Ingestion and Indexing
Helix ingests most common file formats and creates an index for the data that is searchable and supports natural language processing. Indexes are stored in repositories, enabling datasets to be segmented.
Helix provides full search capability including boolean operators, fuzzy matching, proximity measures and boosted terms. Helix can search across repositories concurrently (federated search).
Named Entity Extraction
Helix provides natural language processing functionality and will extract references to people, places and organisations.
Helix will identify named entities and the relationship between them. This information can be extracted into a graph database to visualise the connectedness of the data and for further analysis.
Helix uses Vector Space Modelling to cluster documents into a user defined number of clusters. Clusters can be explored manually to determine the commonalities within them.

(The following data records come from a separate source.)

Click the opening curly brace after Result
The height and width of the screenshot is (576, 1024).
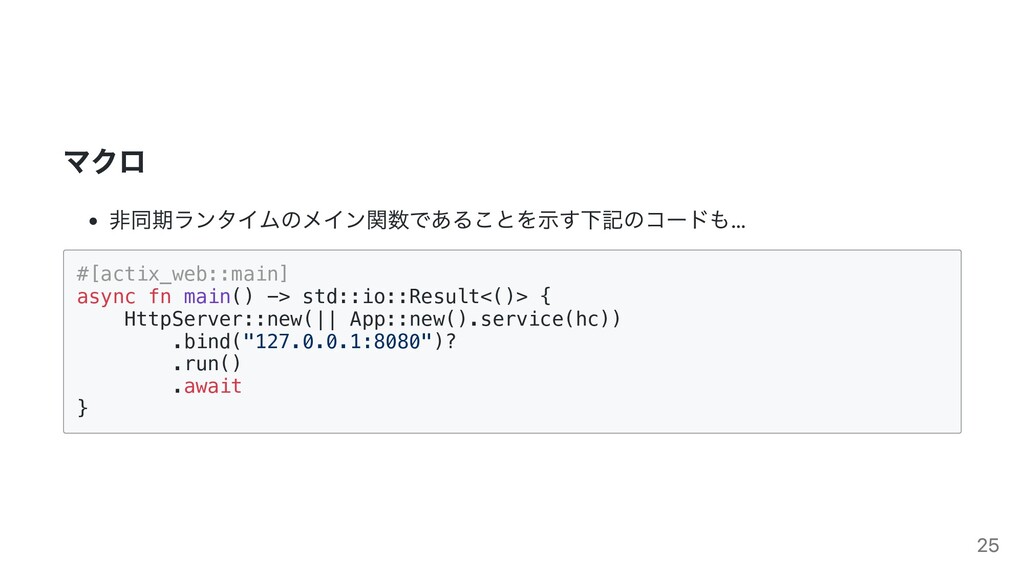pyautogui.click(x=545, y=296)
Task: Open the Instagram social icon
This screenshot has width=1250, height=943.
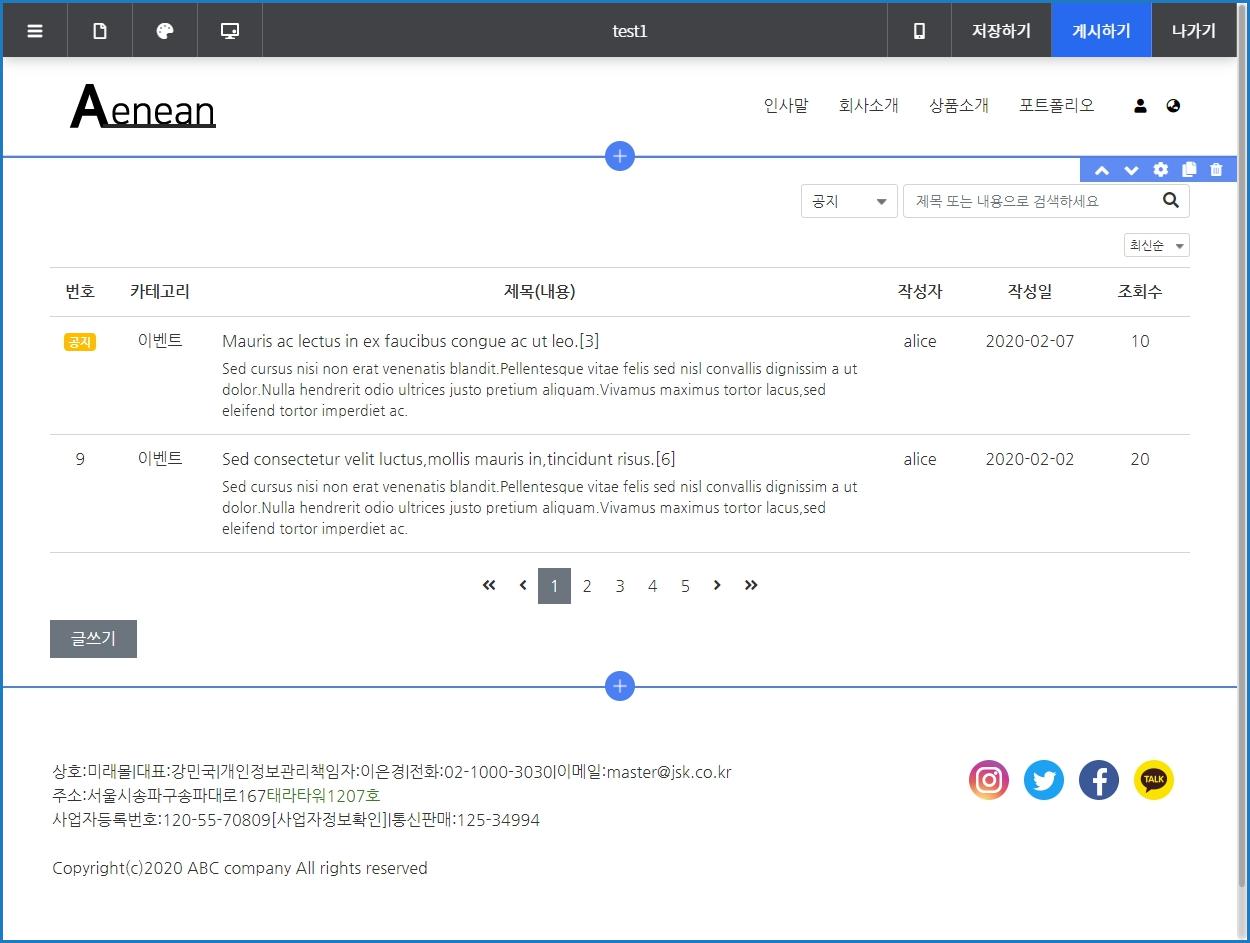Action: click(989, 780)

Helix uses IBM’s Watson Natural Language Understanding (NLU) to enrich the document with a sentiment score.
Helix provides unstructured machine learning using Vector Space Modelling, to reduce the dimensionality of data. This enables additional search functionality. Term similarity provides an insight into the content of the data. Whole documents can be used as search terms, so similar documents can be found
Quantitatitive Text Analysis
Helix provides analytics for word count by document or by repository. It also allows the comparison of fields within two repositories.
Helix provides url and postcode extraction. Helix enriches postcodes and place names with latitude and longitude, enabling spatial search of data.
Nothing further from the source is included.